Website Standards
Many of the best domainers I know build fly by night websites or have scrabbled together some habits best left in the wastebasket. Some of the most expensive names in the auction houses can be constructed into websites using templates available to any newb domainer. Upon reading the updated ‘Designing with Web Standards” By Jeffrey Zeldman, (2010) I wished more webmasters would take some advice into account. Jeffrey Zeldman has been dubbed the “King of Web Standards” by Business Week. This book, published by Web Riders Press, outlines some new media points to consider when helming a website now. Everything from the font size of keywords to a comprehensive site redesign approach is handled here.

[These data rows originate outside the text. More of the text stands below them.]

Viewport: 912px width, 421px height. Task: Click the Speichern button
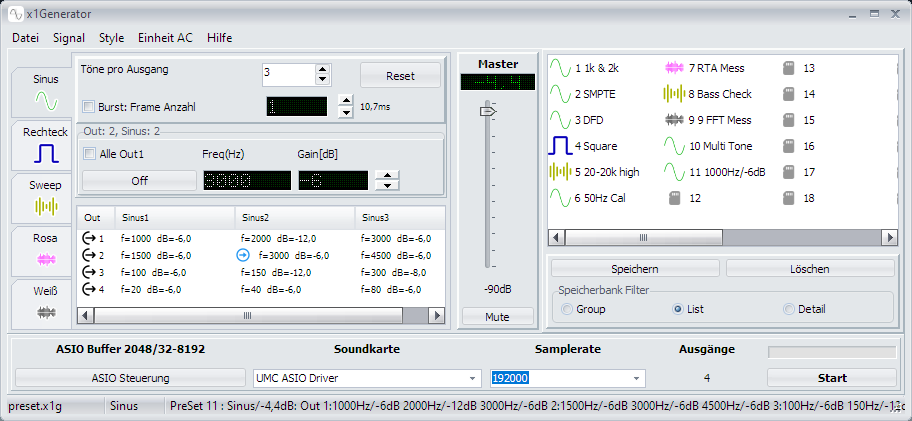[x=634, y=269]
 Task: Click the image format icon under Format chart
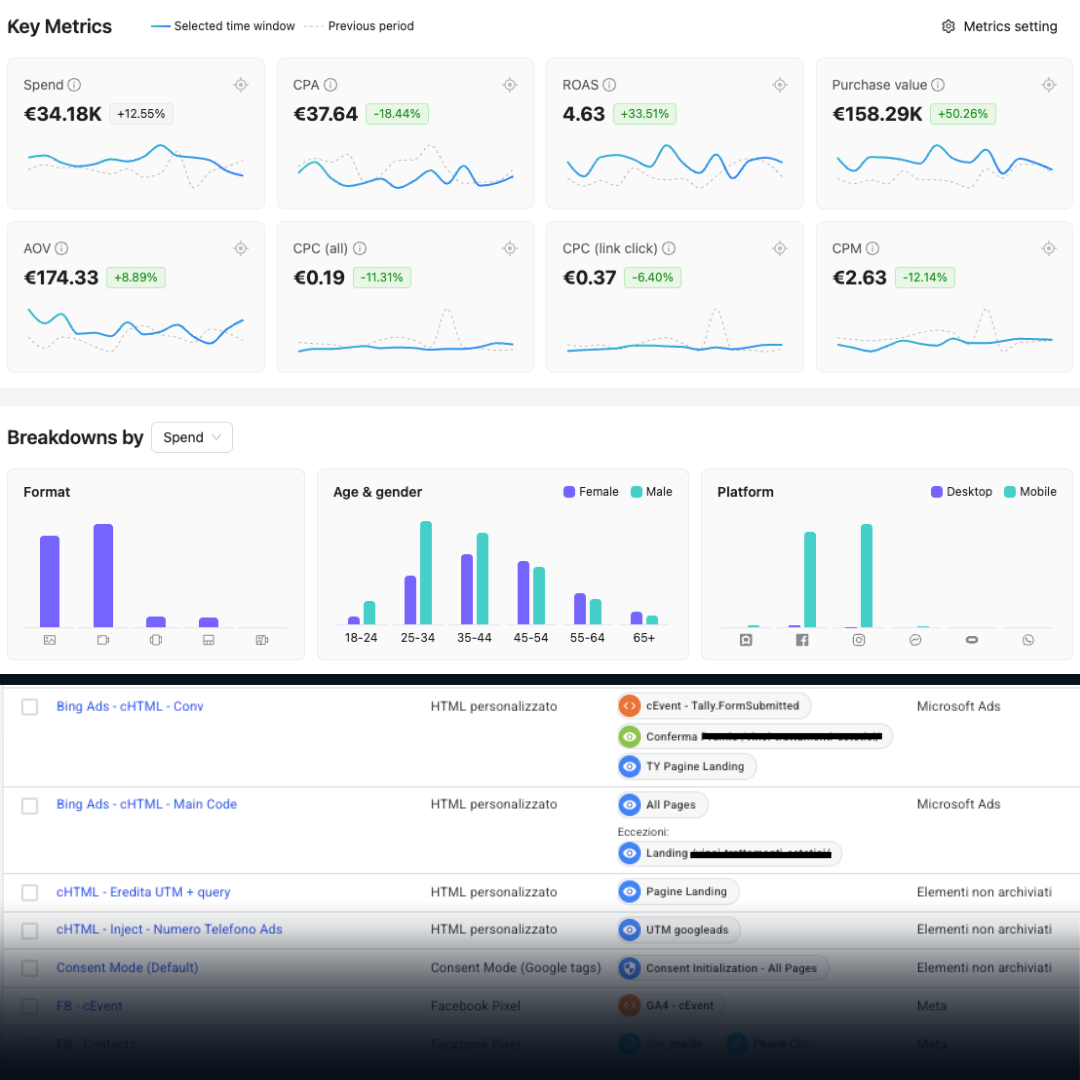point(50,640)
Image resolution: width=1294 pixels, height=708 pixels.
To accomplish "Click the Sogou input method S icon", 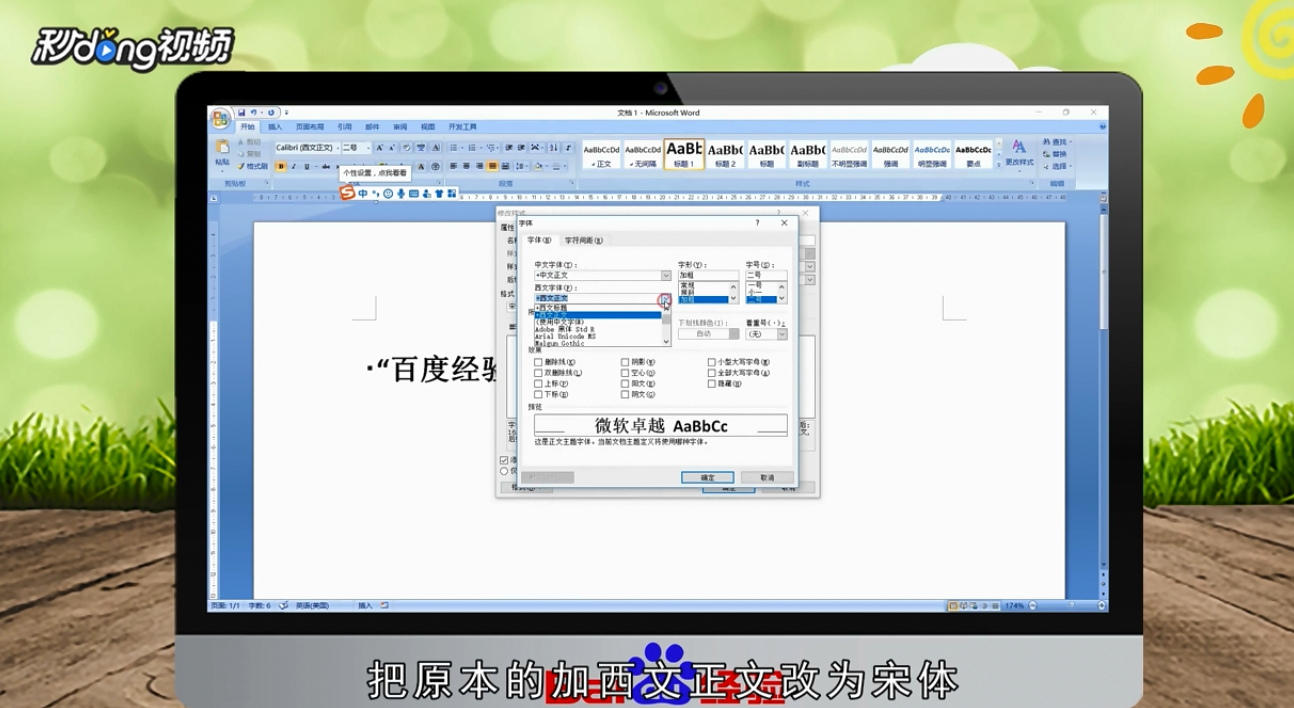I will [348, 193].
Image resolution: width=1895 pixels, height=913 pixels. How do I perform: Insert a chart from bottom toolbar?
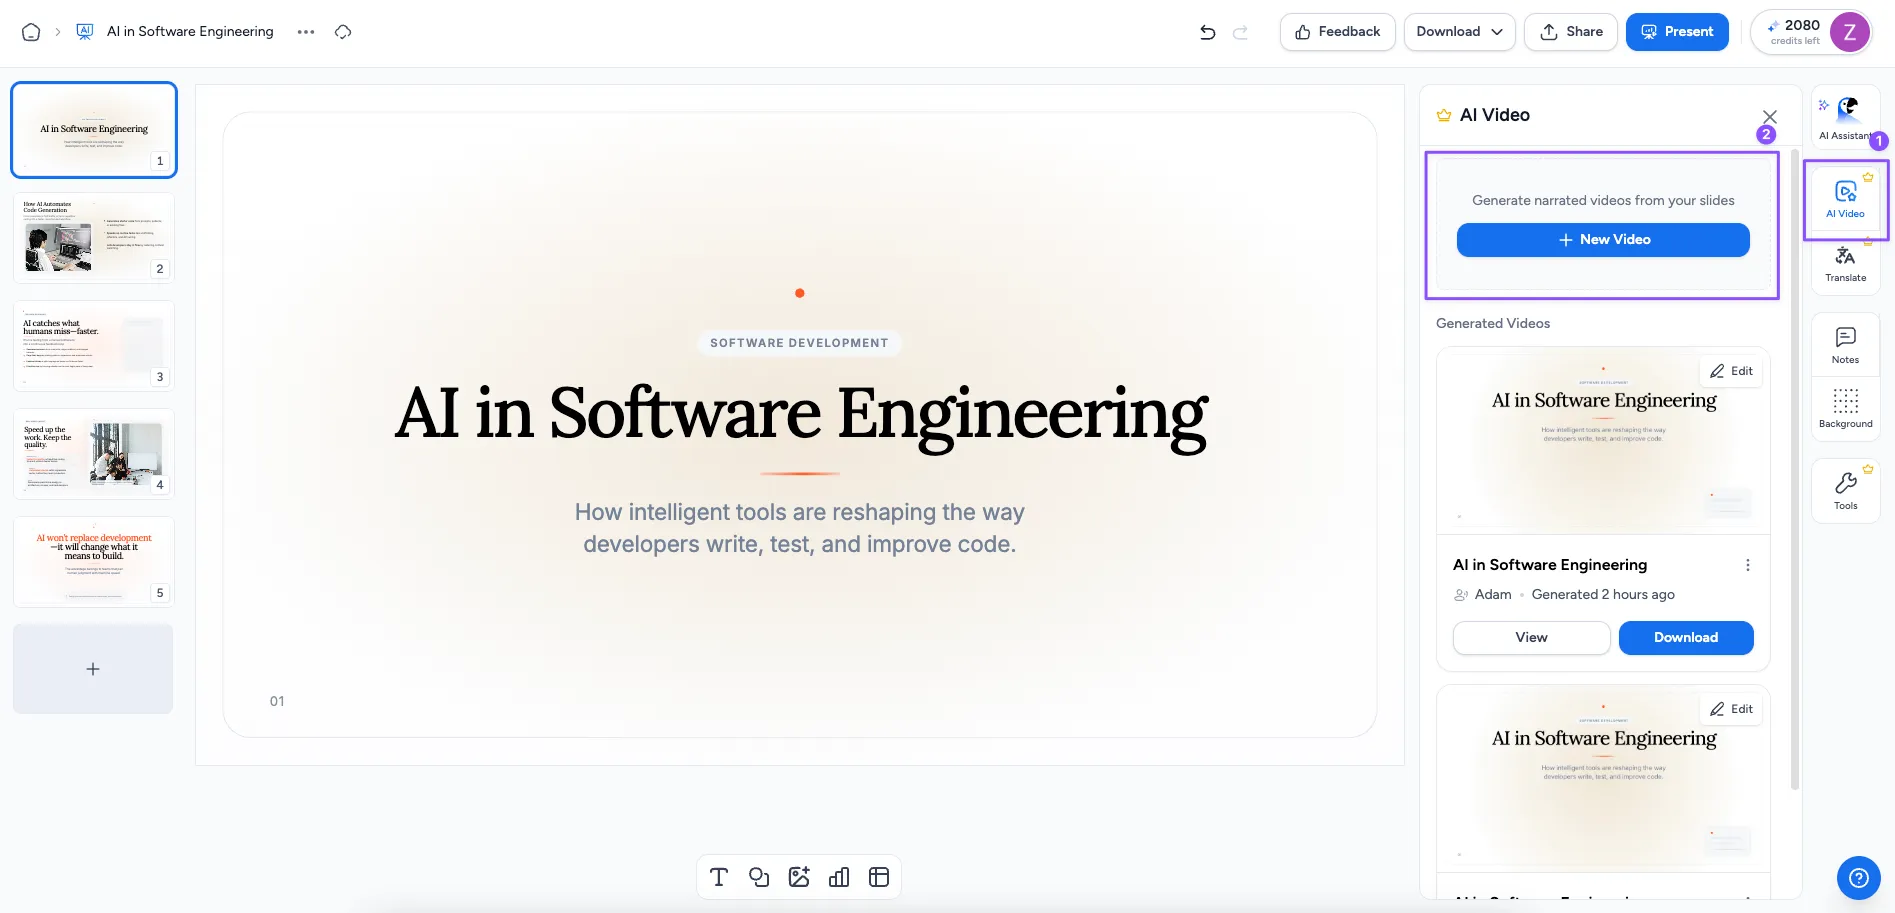(839, 877)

There are expressly good pieces of advice in this book concerning the difference between a regular website and a mobile version of that same website. The area treating “long tail” marketing hows the flexibility of the Internet to promote niche goods. There is the introduction of a project management software called basecamp (available at Basecamphq.com) that looks capable of mounting collaborative project based website. Not every webmaster stays up nights worrying about the comparative state of their code with respect to web standards, but this book helps explain why bad code or poorly constructed sites alienate users and don’t play well with other promotion services like RSS and Twitter.
‘Designing with Web Standards” By Jeffrey Zeldman, is hardly one of those pseudo-academic web textbooks that fairly scream with authority but teach little. This book motivates any webmaster to improve the state of their website for their own use as well as that of end users. One observation, that HTML is more forgiving or errors than XHTML, seems obvious but makes domainers think back to all those websites with the fancy handling that cost too much to put up. It still might be news to some webmasters that CSS web standards conserve user bandwidth and speed page loading for end users. This book puts software back in the webmaster’s hands, not vice versa.
For visual presentation, the box model on page 187 speaks to the organization of styles and look of the best semantic style of website composition. The box model enhances content as well as optimizes the visual presentation of any site content. This is the first book I have seen that debugs time killing CSS errors and analyzes how they can be fixed in terms laymen can understand. it’s also refreshing to see a website standard like CSS3 examined with an eye to detail that modern ten minute website webmasters can perceive the value of. This is a good boo for webmasters to sneak under the hood of what makes websites friendy and transparent versusoverly dense, messy, boxy and user-unfriendly.